Update 2018-04-28: thanks to Roland in the comments below pointing out that a new feature to disable the totals display has been added: set the “totals” parameter to false, and the totals row won’t show up, potential making it easier to pass on for further analysis.

CrossTable, from the gmodels library

Documentation

library(gmodels)
CrossTable(data$Type)

crosstable

Here the results are displayed in a horizontal format, a bit like the base “table”. Here though, the proportions are clearly shown, albeit not with a cumulative version. It doesn’t highlight that there are missing values, and isn’t “tidy”. You can get it to display a vertical version (add the parameter max.width = 1 ) which is visually distinctive, but untidy in the usual R tidyverse sense.

It’s not a great tool for my particular requirements here, but most likely this is because, as you may guess from the command name, it’s not particularly designed for 1-way frequency tables. If you are crosstabulating multiple dimensions it may provide a powerful and visually accessible way to see counts, proportions and even run hypothesis tests.

freq, from the questionr package

Documentation

library(questionr)
questionr::freq(data$Type, cum = TRUE, sort = "dec", total = TRUE)

questionr

Counts, percentages, cumulative percentages, missing values data, yes, all here! The table can optionally be sorted in descending frequency, and works well with kable.

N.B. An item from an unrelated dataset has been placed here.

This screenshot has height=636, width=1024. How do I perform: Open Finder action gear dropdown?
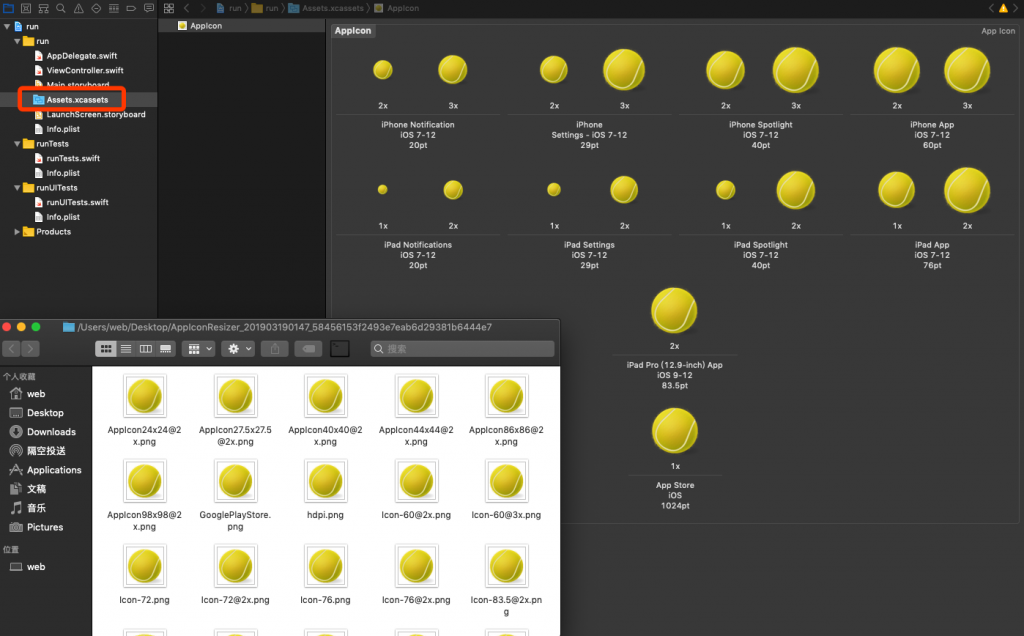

It is mostly tidy, but also has an annoyance in that the category values themselves (A -E are row labels rather than a standalone column. This means you may have to pop them into in a new column for best use in any downstream tidy tools. That’s easy enough with e.g. dplyr’s add_rownames command. But that is another processing step to remember, which is not a huge selling point.

There is a total row at the bottom, but it’s optional, so just don’t use the “total” parameter if you plan to pass the data onwards in a way where you don’t want to risk double-counting your totals. There’s an “exclude” parameter if you want to remove any particular categories from analysis before performing the calculations as well as a couple of extra formatting options that might be handy.